How was Sahara desert formed?

Upvote:9

I have in the past seen claims that human activity, specifically overgrazing by domestic goats and salinification of the water table by repeated irrigation, has been responsible for the advance of the desert into previously habitable areas of North Africa. That's a far cry from your book's reported claim, but its at least a nod in that direction.

It appears that a temporary change in the monsoon rain pattern at that latitude caused the Sahara to temporarily become habitable from about 10,000 to 5,000 BP. Scientists have given it the rather uninspiring name Neolithic Subpluvial. Supposedly some inscriptions in Egypt and the Sudan depict this. Here's an article in Live Science from 2006 that discusses the matter. However, before that time the Sahara was actually larger than it is now. So we are still better off that where we started before the monsoon aberration, and can probably expect it to go back toward that larger size, human activity or no.

There are theories that these changes just happen periodically.

I found an article in The Globalist from 2008 that makes the slightly less extravagant claim that human activity accelerated the re-desertification process when the rains went away. So this is an idea that is floating around. I don't know how widely-accepted it is though. Coincidentally, I also heard a story on NPR this morning about "carnivorists", or scientists who study carnivores. They do make the claim that taking carnivores out of an ecosystem can lead to large changes in the vegetation.

Still, we find deserts naturally worldwide in regions where rainfall is less than about 250mm a year. At its current northern limit, the Sahara receives about 100mm a year, and 150 at it southern. So I think it is fair to say that it would be a desert, regardless of what the animals around it are doing.

Upvote:15

Best evidence to date suggests that the Sahara dried up about 5,000 years ago, possibly in as little as 300 years, due to climate changes resulting from the precession and rotation of the Earth's rotation axis.
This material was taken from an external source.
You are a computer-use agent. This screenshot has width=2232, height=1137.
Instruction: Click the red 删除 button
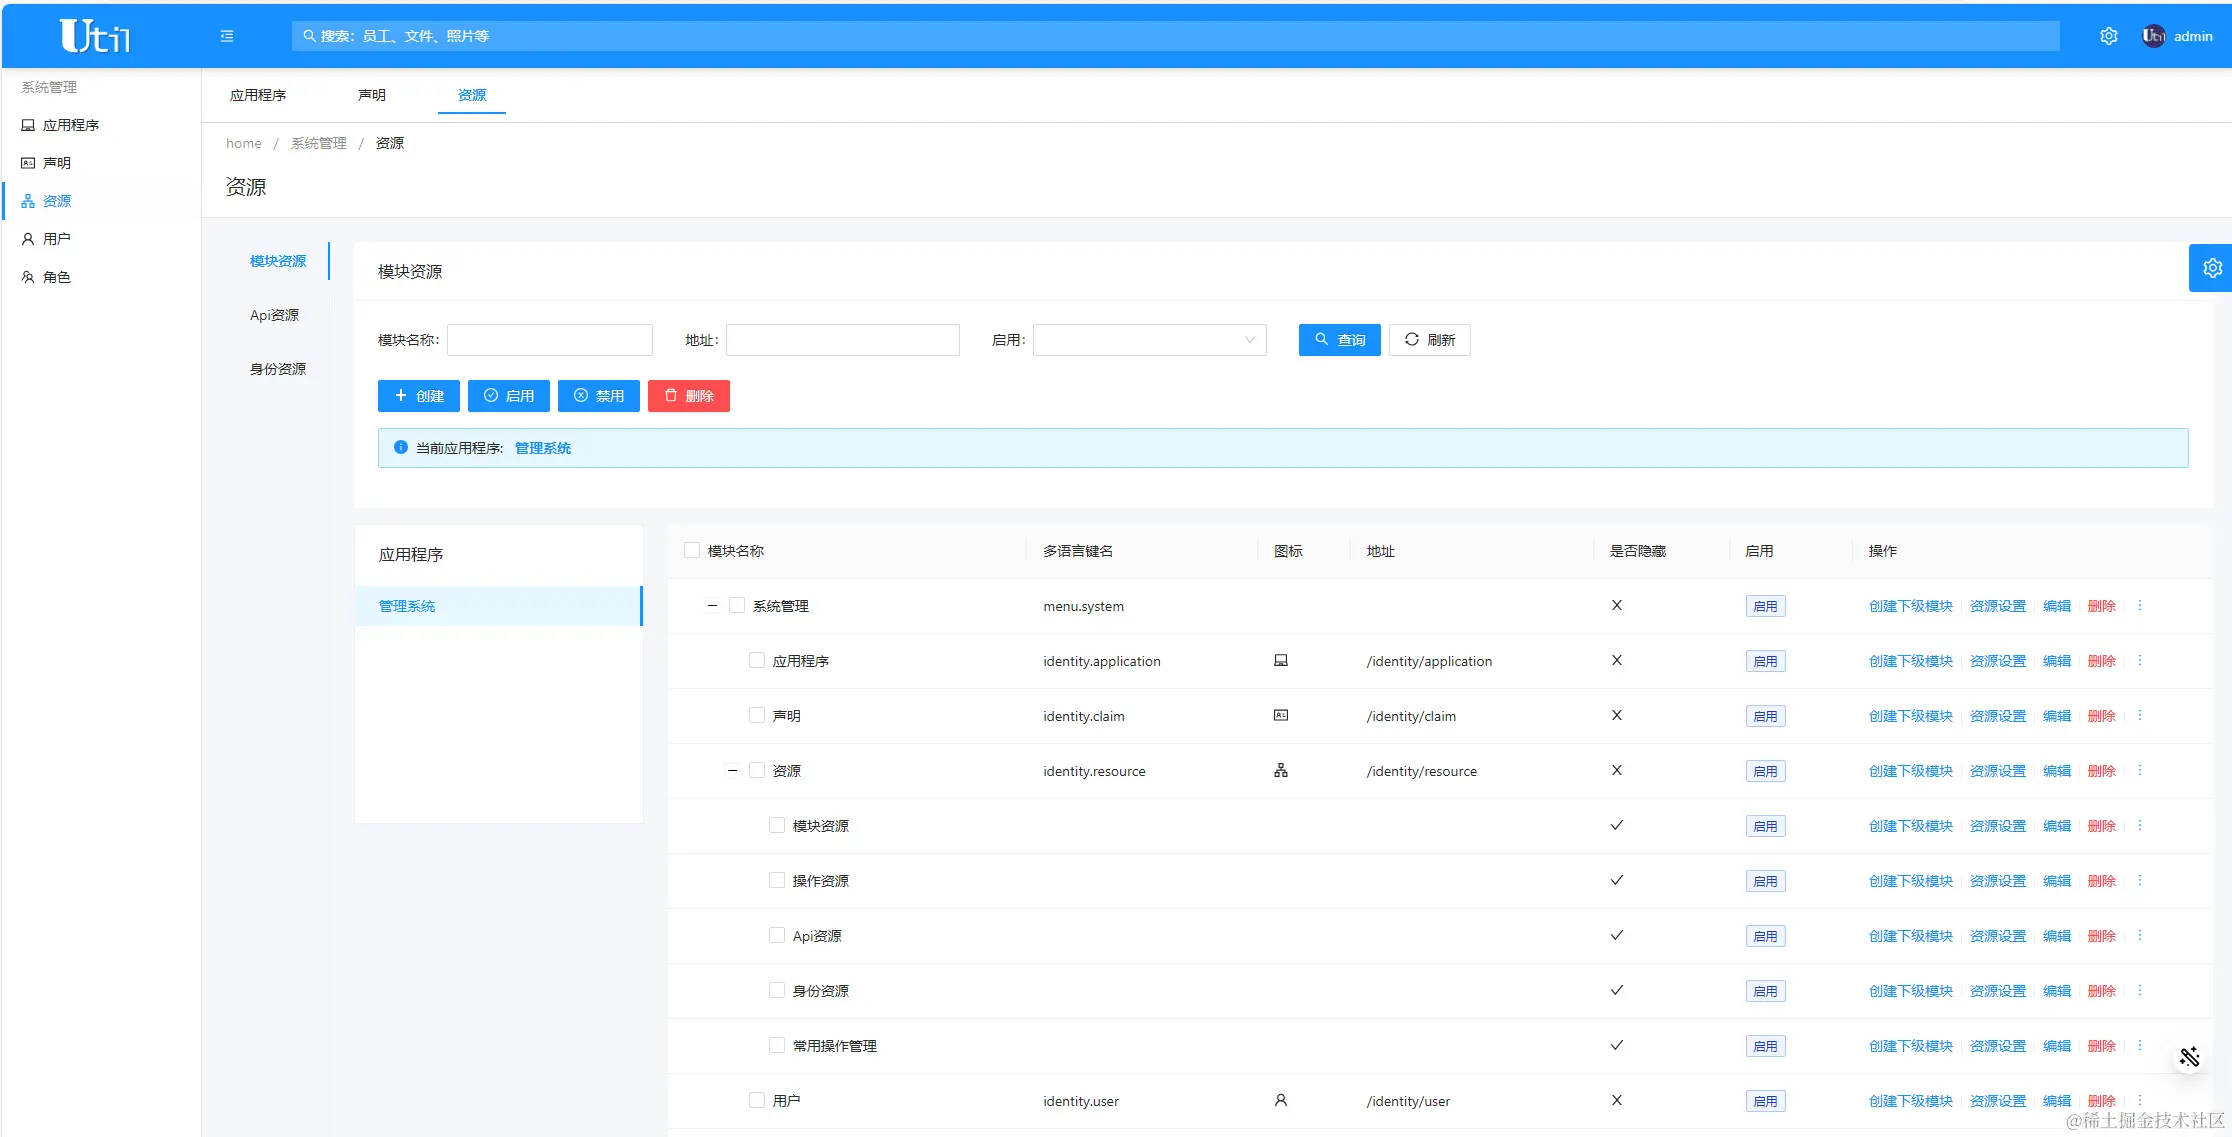(688, 396)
... around 8,000 years ago, the Earth's orbit was slightly different to how it is today. The tilt changed from around 24.1 degrees to the present-day 23.5 degrees.
...
Given the very strong dependence of vegetation on water availability, the end of the 'Green Sahara' came about quite suddenly around 5,500 years ago," Schmidt said. "Thus, a very slow change in the orbit (led) to an abrupt collapse in that ecosystem.

Update:
As regards the claim that human hunting of large carnivores resulted in over-grazing by large herbivores:
I find it an incredulous suggestion that stone-age humans were preferentially hunting large carnivores in an eco-system in which large herbivores were numerous.

Update #2:
The desertification of the Sahara, by all accounts, certainly occurred at least 2,000 years prior to the Founding of Rome in 753 BC.

Update #3

However, the previous update should not be interpreted as meaning that all of North Africa was exactly as arid 2,000 years ago as it is now. There is considerable evidence that the northern extent of the Sahara is somewhat more arid, and of modestly greater extent, than it was 2,000 years ago. The relationship of these changes to other climate changes, both global and regional, over the past 11,000 years ago remains undetermined.